I first read the novel when I working as a bookseller out on West 4th St. in New York.  A man I sold books with lent me his copy, saying that it was out of print and he needed to make sure he got it back, but that he thought I should read it.  The Street, a 1928 Yiddish novel by Israel Rabon, tells the story of a lonely, recently discharged Polish Army veteran trying to survive in the streets of Lodz.  I assumed my friend was lending me the book because I was developing an interest in Yiddish literature at the time.  He had been a bookseller for many years, and before that had grown up in a Yiddish household, so he often made recommendations on the subject.  After reading it, though, I understood that he’d lent The Street to me because he was a lonely man, trying to survive in the streets of New York, and the novel had cut through to his own experience.

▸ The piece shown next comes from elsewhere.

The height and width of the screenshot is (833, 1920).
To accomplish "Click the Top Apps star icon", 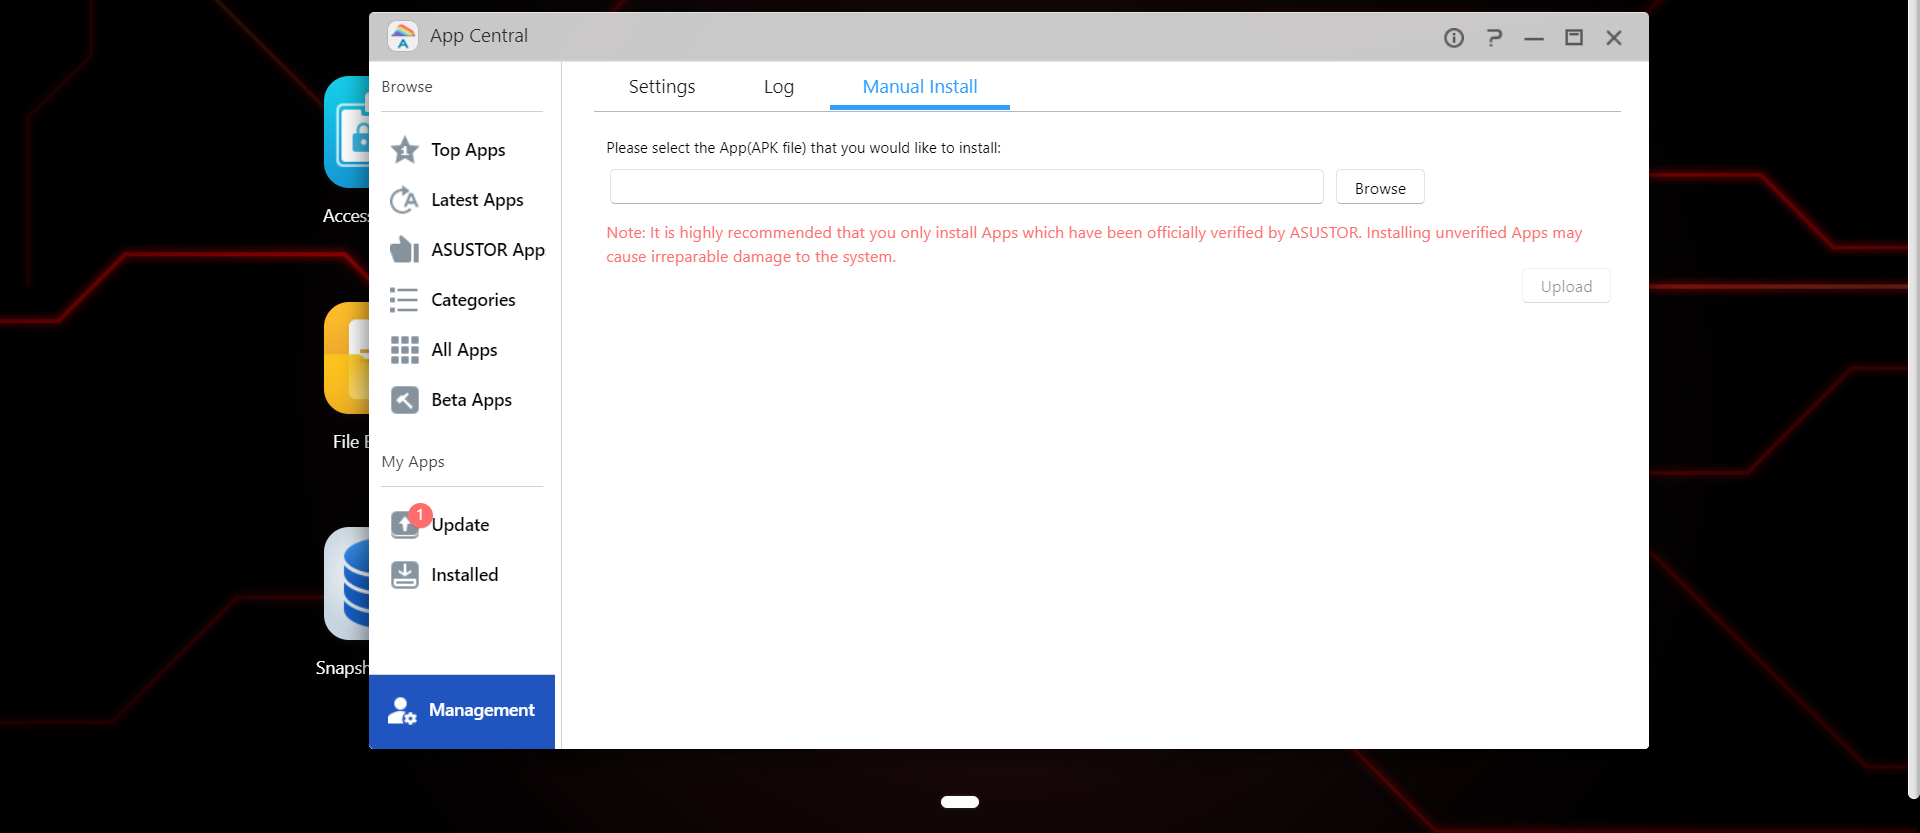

A couple years later, when I was lonely myself, I tried to locate a copy of the book.  The New York Public Library’s website said there was a copy at the Mid-Manhattan Library, but when I got there I found the book on a shelf of Yiddish language books.  I don’t read (or speak) any Yiddish.  While it was cool to see the original text, it was ultimately a very frustrating experience.  I stared at the cover of the book, knowing that the story I wanted was in there, but having no way to access it.  The edition I was actually looking for was famed Vampire scholar Leonard Wolf’s 1985 English translation, released on the long defunct Four Walls Eight Windows.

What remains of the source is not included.